RECORDS FOR PROCESSING.

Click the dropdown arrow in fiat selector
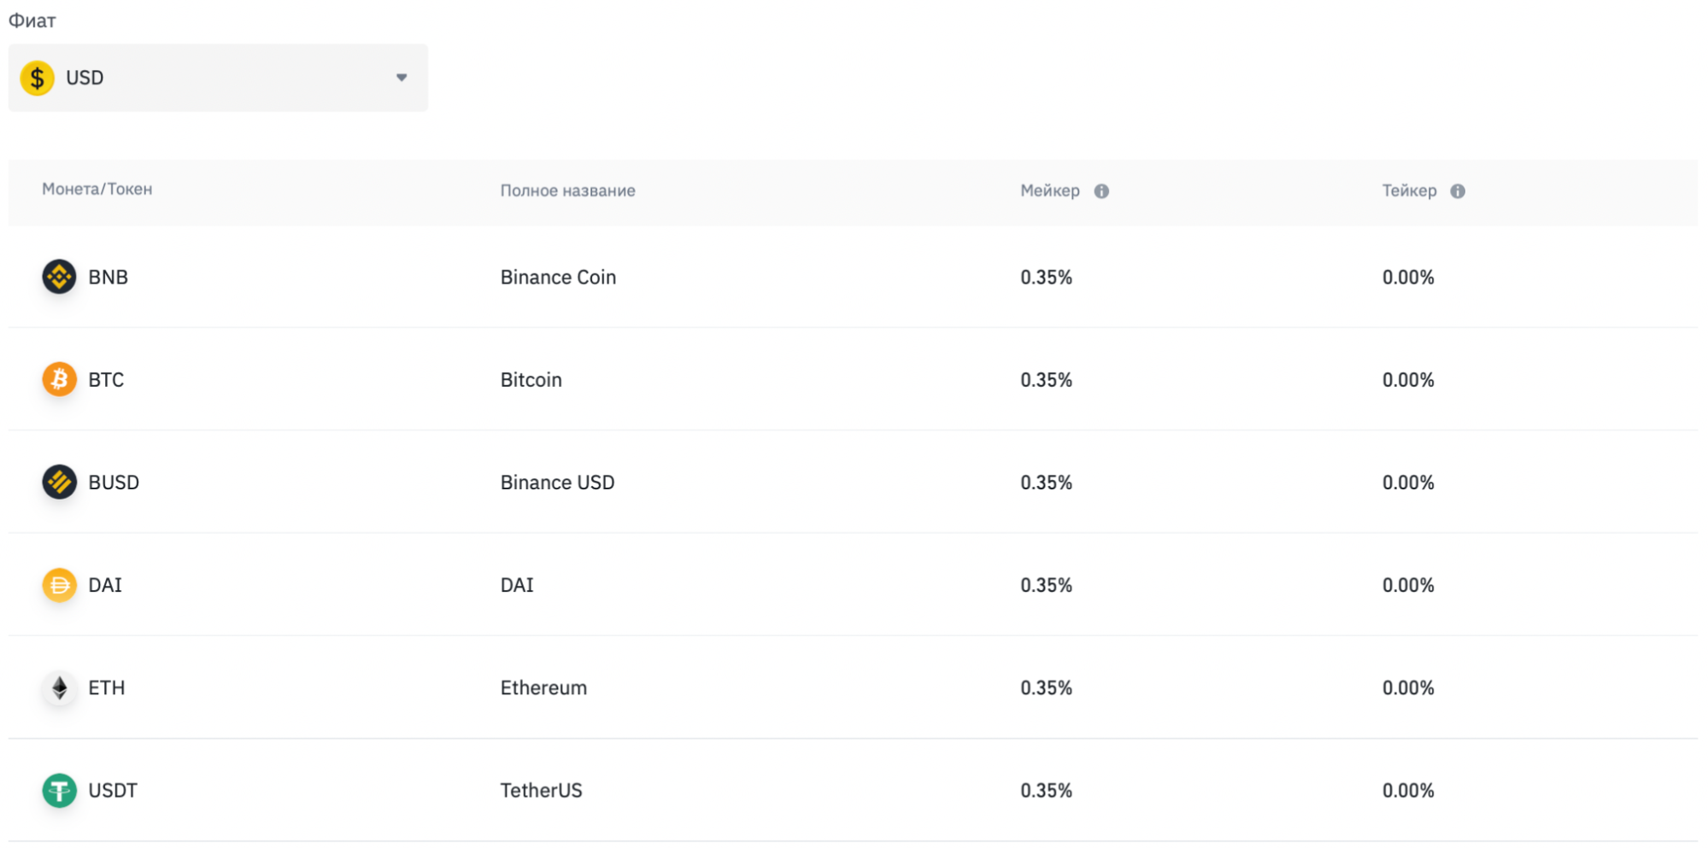Image resolution: width=1708 pixels, height=848 pixels. click(402, 78)
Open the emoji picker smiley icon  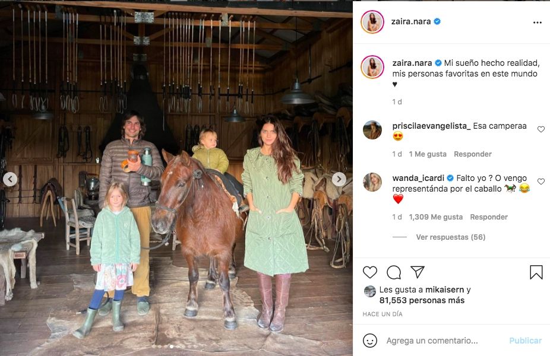[x=369, y=341]
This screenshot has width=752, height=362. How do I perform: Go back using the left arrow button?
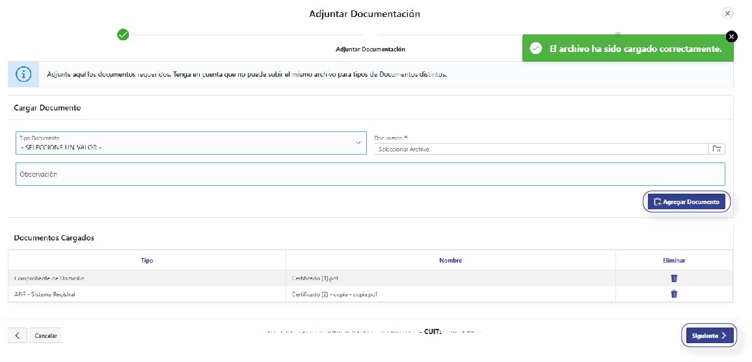click(17, 335)
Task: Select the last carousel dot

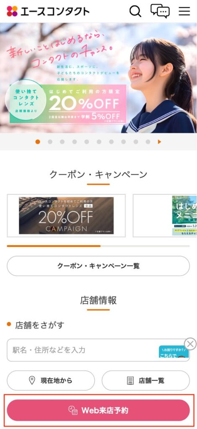Action: (148, 142)
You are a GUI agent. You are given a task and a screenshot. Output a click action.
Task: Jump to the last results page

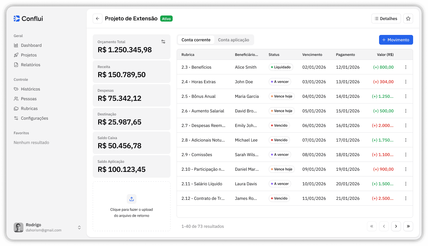(408, 226)
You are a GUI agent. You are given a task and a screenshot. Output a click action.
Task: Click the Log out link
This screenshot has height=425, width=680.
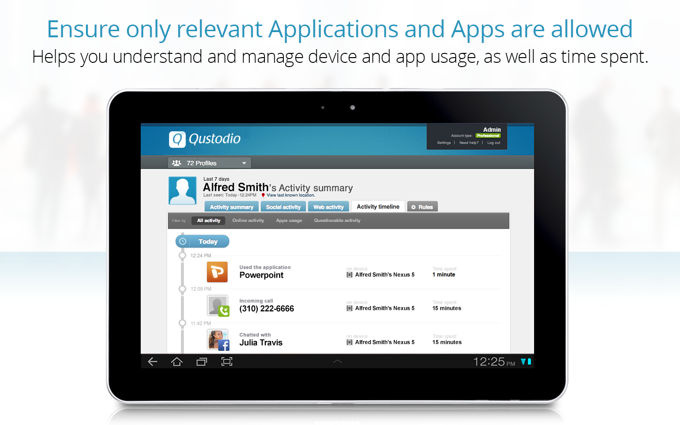(x=494, y=143)
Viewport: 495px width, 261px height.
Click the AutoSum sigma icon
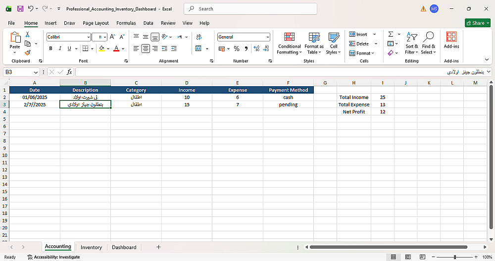[391, 34]
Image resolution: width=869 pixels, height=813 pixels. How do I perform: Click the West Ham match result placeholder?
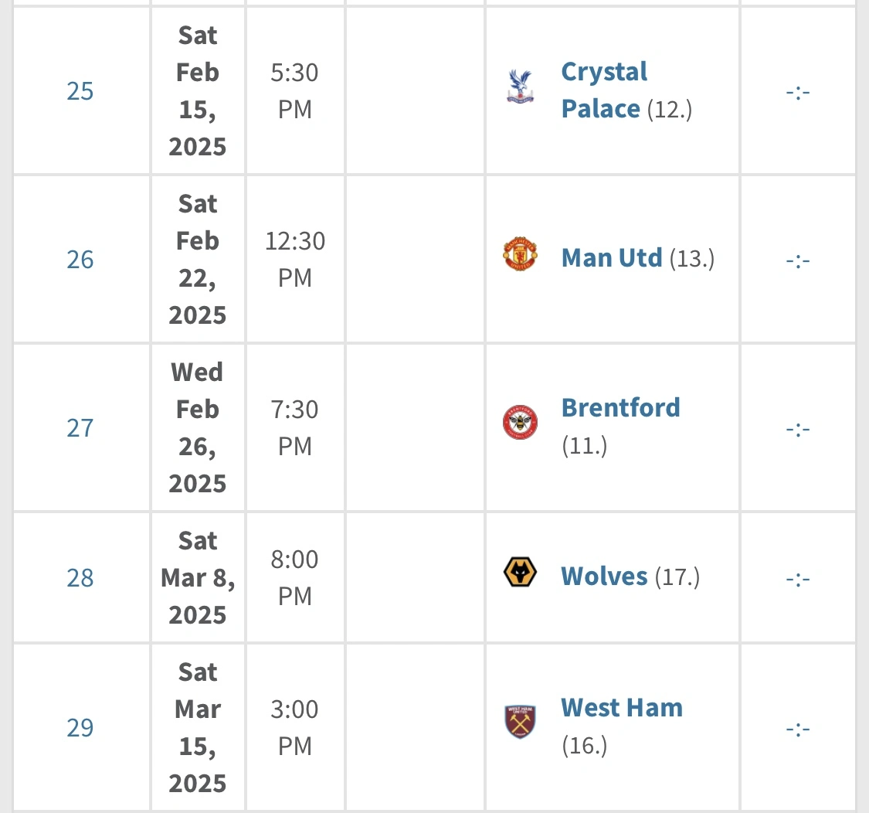click(x=798, y=729)
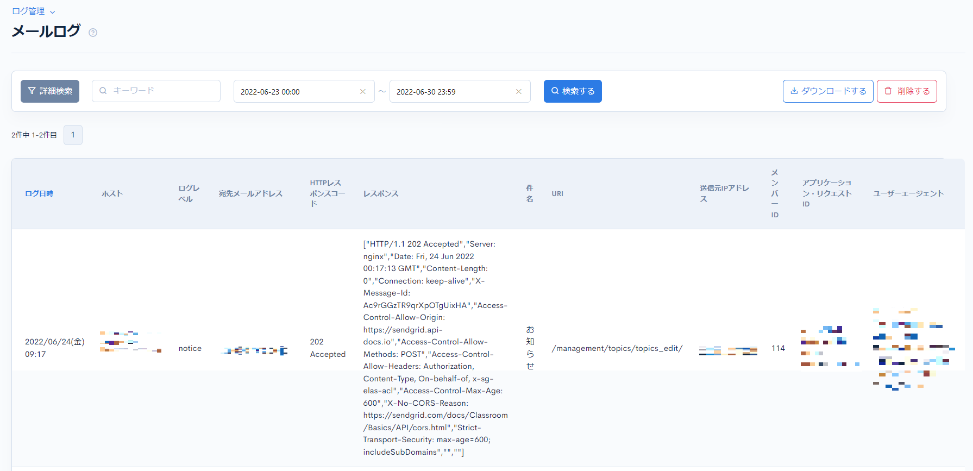Click the ダウンロードする download button
The image size is (973, 471).
tap(828, 91)
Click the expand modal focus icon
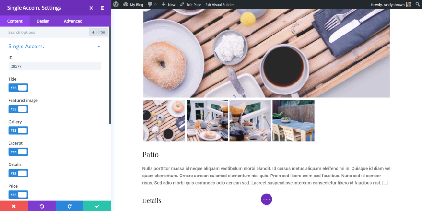 (91, 8)
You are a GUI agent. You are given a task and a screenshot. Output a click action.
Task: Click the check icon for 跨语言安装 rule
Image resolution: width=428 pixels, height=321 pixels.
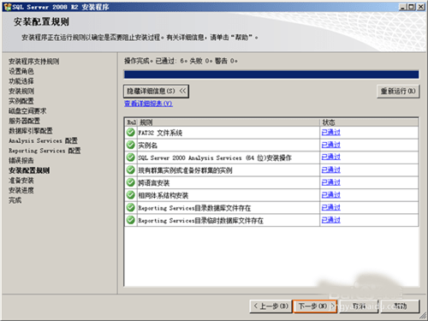131,182
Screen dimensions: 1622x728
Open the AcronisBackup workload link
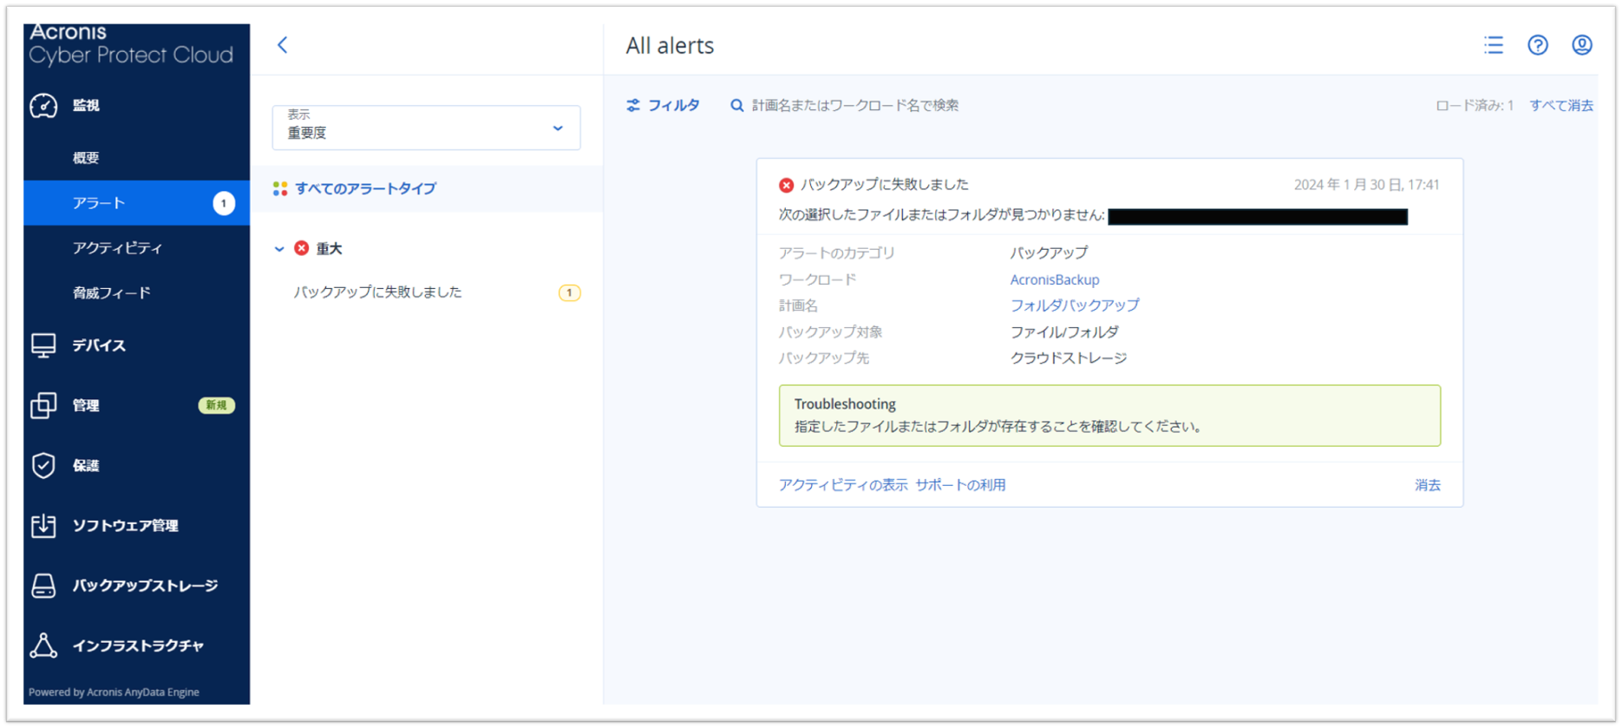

SHORT EXERCISE.
Write out the material as a numbered list, from the line containing "Click the expand modal focus icon" through the end of the material, both included. Omit blank lines and pictures.

THE COMPLETED TASK.
1. Click the expand modal focus icon
2.  (91, 8)
3. You are a GUI agent. You are given a task and a screenshot. Output a click action.
4. Task: Click the check icon for 跨语言安装 rule
5. Image resolution: width=428 pixels, height=321 pixels.
6. 131,182
7. Screen dimensions: 1622x728
8. Open the AcronisBackup workload link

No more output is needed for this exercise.